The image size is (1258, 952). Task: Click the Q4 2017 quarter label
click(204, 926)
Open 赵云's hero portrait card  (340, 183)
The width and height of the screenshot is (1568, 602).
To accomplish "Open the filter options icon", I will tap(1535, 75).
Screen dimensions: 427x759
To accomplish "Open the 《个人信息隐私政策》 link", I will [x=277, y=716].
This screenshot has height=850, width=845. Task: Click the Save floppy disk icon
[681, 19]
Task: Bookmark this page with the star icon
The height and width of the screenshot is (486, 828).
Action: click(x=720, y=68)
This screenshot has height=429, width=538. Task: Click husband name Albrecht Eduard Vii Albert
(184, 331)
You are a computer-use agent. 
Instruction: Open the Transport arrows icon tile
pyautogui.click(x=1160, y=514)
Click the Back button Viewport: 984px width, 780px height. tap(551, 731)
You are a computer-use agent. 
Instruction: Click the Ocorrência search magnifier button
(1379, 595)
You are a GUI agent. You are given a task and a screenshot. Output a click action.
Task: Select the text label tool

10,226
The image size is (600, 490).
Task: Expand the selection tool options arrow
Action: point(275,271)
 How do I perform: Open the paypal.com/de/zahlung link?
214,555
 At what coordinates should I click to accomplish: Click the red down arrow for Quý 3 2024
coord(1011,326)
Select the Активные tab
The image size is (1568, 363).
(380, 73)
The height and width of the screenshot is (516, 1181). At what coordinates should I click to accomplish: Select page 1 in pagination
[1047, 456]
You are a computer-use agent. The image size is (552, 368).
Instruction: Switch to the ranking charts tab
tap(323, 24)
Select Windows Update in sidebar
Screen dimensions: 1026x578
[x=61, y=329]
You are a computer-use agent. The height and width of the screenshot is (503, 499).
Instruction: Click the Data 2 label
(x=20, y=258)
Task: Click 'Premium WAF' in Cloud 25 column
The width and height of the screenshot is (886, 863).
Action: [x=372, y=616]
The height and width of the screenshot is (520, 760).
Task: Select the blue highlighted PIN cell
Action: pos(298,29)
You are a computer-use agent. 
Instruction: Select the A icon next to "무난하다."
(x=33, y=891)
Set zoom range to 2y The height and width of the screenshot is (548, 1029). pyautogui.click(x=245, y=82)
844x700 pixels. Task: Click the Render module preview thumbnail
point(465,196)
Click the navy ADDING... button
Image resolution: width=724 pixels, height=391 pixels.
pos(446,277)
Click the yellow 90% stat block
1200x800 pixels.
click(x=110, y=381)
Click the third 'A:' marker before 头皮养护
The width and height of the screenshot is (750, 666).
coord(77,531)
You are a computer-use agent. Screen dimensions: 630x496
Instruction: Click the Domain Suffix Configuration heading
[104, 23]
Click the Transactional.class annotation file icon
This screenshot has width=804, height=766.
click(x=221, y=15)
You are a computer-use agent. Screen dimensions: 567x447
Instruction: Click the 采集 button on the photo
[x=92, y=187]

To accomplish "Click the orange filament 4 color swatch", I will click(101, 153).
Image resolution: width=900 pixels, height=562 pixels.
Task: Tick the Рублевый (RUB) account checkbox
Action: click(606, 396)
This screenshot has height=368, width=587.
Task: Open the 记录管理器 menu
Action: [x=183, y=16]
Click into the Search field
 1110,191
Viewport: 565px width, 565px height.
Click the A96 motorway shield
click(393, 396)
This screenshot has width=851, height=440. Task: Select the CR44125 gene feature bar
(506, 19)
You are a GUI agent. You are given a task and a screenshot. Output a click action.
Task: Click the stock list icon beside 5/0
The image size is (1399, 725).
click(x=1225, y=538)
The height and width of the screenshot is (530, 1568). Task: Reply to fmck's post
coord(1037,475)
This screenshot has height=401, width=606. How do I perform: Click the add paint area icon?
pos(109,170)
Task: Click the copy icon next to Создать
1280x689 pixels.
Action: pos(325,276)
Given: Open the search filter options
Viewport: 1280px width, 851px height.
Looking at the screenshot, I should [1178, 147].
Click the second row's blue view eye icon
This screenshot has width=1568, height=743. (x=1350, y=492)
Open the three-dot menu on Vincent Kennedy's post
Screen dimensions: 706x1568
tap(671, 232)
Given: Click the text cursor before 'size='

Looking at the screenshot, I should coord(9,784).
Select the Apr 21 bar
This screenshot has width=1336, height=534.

============================================================

Task to complete ->
Restate the listing in full, preserving every word.

Task output ->
The image size is (1258, 952). Task: Click the Q4 2017 quarter label
click(204, 926)
Open 赵云's hero portrait card  (340, 183)
The width and height of the screenshot is (1568, 602).
To accomplish "Open the filter options icon", I will tap(1535, 75).
Screen dimensions: 427x759
To accomplish "Open the 《个人信息隐私政策》 link", I will [x=277, y=716].
This screenshot has height=850, width=845. Task: Click the Save floppy disk icon
[681, 19]
Task: Bookmark this page with the star icon
The height and width of the screenshot is (486, 828).
Action: click(x=720, y=68)
This screenshot has height=429, width=538. Task: Click husband name Albrecht Eduard Vii Albert
(184, 331)
You are a computer-use agent. 
Instruction: Open the Transport arrows icon tile
pyautogui.click(x=1160, y=514)
Click the Back button Viewport: 984px width, 780px height. tap(551, 731)
You are a computer-use agent. 
Instruction: Click the Ocorrência search magnifier button
(1379, 595)
You are a GUI agent. You are given a task and a screenshot. Output a click action.
Task: Select the text label tool

10,226
The image size is (600, 490).
Task: Expand the selection tool options arrow
Action: point(275,271)
 How do I perform: Open the paypal.com/de/zahlung link?
214,555
 At what coordinates should I click to accomplish: Click the red down arrow for Quý 3 2024
coord(1011,326)
Select the Активные tab
The image size is (1568, 363).
(380, 73)
The height and width of the screenshot is (516, 1181). At what coordinates should I click to accomplish: Select page 1 in pagination
[1047, 456]
You are a computer-use agent. The image size is (552, 368).
Instruction: Switch to the ranking charts tab
tap(323, 24)
Select Windows Update in sidebar
Screen dimensions: 1026x578
[x=61, y=329]
You are a computer-use agent. The height and width of the screenshot is (503, 499).
Instruction: Click the Data 2 label
(x=20, y=258)
Task: Click 'Premium WAF' in Cloud 25 column
The width and height of the screenshot is (886, 863).
Action: [x=372, y=616]
The height and width of the screenshot is (520, 760).
Task: Select the blue highlighted PIN cell
Action: pos(298,29)
You are a computer-use agent. 
Instruction: Select the A icon next to "무난하다."
(x=33, y=891)
Set zoom range to 2y The height and width of the screenshot is (548, 1029). pyautogui.click(x=245, y=82)
844x700 pixels. Task: Click the Render module preview thumbnail
point(465,196)
Click the navy ADDING... button
Image resolution: width=724 pixels, height=391 pixels.
pos(446,277)
Click the yellow 90% stat block
1200x800 pixels.
click(x=110, y=381)
Click the third 'A:' marker before 头皮养护
The width and height of the screenshot is (750, 666).
coord(77,531)
You are a computer-use agent. Screen dimensions: 630x496
Instruction: Click the Domain Suffix Configuration heading
[104, 23]
Click the Transactional.class annotation file icon
This screenshot has width=804, height=766.
click(x=221, y=15)
You are a computer-use agent. Screen dimensions: 567x447
Instruction: Click the 采集 button on the photo
[x=92, y=187]

To accomplish "Click the orange filament 4 color swatch", I will click(101, 153).
Image resolution: width=900 pixels, height=562 pixels.
Task: Tick the Рублевый (RUB) account checkbox
Action: click(606, 396)
This screenshot has height=368, width=587.
Task: Open the 记录管理器 menu
Action: [x=183, y=16]
Click into the Search field
 1110,191
Viewport: 565px width, 565px height.
Click the A96 motorway shield
click(393, 396)
This screenshot has width=851, height=440. Task: Select the CR44125 gene feature bar
(506, 19)
You are a GUI agent. You are given a task and a screenshot. Output a click action.
Task: Click the stock list icon beside 5/0
The image size is (1399, 725).
click(x=1225, y=538)
The height and width of the screenshot is (530, 1568). Task: Reply to fmck's post
coord(1037,475)
This screenshot has height=401, width=606. How do I perform: Click the add paint area icon?
pos(109,170)
Task: Click the copy icon next to Создать
1280x689 pixels.
Action: pos(325,276)
Given: Open the search filter options
Viewport: 1280px width, 851px height.
Looking at the screenshot, I should [1178, 147].
Click the second row's blue view eye icon
This screenshot has width=1568, height=743. (x=1350, y=492)
Open the three-dot menu on Vincent Kennedy's post
Screen dimensions: 706x1568
tap(671, 232)
Given: Click the text cursor before 'size='

Looking at the screenshot, I should coord(9,784).
Select the Apr 21 bar
This screenshot has width=1336, height=534.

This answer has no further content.